迷える子執事 アフタに悩まされて

2014年03月23日

卯月待つ疏水に映えよ薄桜

 春分の日を過ぎ、暖かくなってきました。ただ春というと桜に似合いそうな晴天ばかりかというとそうではなく、時に”春の嵐”が時々吹き荒れます。一つは本州あるいは日本海を横断して発達してゆく低気圧によるもの。冬であればより南方を通過し、大雪を降らせたりしていました。もう一つは寒気によるもの。真冬程の強い寒気の流入はないはずですが、日中の地表気温が高いため大気擾乱が起きやすい。そのような状況では雷雲が発達しやすく、春さきも突風が吹きやすいと言われています。特に寒冷渦を伴う背の高い低気圧が近づくときにはさらに注意が必要と考えます。もちろん都市部は相対的に地表温度が高くなっているわけですから、都市近郊、特に都市部のエリアの広い関東地方では、春から初夏にかけても竜巻を含む突風に注意しなければならないのかもしれません。
 4月は新年度が始まる月です。新年度の計画立案も重要となります。
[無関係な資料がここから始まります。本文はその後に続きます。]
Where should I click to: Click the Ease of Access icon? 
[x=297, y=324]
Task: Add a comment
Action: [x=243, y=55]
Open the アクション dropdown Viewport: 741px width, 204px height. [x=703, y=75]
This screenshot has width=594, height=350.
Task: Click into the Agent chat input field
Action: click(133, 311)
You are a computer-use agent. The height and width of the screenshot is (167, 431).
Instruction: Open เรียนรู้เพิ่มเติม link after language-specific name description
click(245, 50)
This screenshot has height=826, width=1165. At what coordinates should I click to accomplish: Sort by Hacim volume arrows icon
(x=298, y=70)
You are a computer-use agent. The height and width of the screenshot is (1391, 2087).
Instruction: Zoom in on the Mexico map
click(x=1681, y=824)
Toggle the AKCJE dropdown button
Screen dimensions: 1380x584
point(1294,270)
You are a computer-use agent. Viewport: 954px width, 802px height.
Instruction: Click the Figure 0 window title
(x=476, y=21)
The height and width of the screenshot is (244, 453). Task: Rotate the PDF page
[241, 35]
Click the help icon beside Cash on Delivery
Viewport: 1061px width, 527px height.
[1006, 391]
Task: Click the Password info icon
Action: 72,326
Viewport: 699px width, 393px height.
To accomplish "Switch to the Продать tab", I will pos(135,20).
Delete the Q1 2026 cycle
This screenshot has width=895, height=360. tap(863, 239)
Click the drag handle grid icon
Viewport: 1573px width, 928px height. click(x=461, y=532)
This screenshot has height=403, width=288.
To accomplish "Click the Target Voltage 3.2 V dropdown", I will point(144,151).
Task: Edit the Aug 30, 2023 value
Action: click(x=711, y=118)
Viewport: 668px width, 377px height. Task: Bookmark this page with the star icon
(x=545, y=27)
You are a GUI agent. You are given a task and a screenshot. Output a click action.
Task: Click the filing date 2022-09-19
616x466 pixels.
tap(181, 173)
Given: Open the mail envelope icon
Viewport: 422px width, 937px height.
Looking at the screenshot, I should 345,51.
まず研修医の教育についてでしょうか?今年カリキュラムにいれていきたいのはデスフルランの臨床使用についてとTIVA実践。特に後者は、うちではあまり力を入れてきませんでした。というのも、TIVAを実践するためには手術の操作によるストレスの強弱をプラクチカントが十分に認識していなければなりませんが、研修医にはこれが少し難しいこと。ただTIVAを一度は実践したいという研修医がほとんどなので、今年は手術の流れを示しつつ、TIVAを行わせるよう努力してゆきたいと思います。
医局員個々の目標設定も必要です。後期研修をすすめる上でmotivationを高めるためにどうしたらよいか?臨床研究のアイディアは?JB-POTを含めた麻酔科専門医以外の資格獲得に向けてどうするか?いつ採る計画か?またそのためには勉強会をどうするか?関連科の先生(循環器、心臓血管外科の後期研修医)にも参加していただければいいが。逆に経胸壁エコーについては、循環器科の先生に協力を要請し、何とかプログラム化できないかどうかも検討してゆきたいと思います。麻酔科専門医だけではなく、集中治療専門医取得にむけてもプログラム化をする必要があります。取得には2つの流れがあると思いますが、麻酔科専門医取得後、翌年に取得するコースと他科の日本集中治療医学会の認定する学会の専門医をすでにもっている方で、集中治療専門医取得を最短1年で目指すコース。後者の方が、今年いらっしゃるので、ICU研修、論文作成につき十分にサポートしてゆきたいと思います。
 また地域医療連携に関しては、同じ日赤である、舞鶴日赤、長浜日赤との関連性をどのようにしてさらに深めてゆくかを医局員全体で検討してゆきたいと考えております。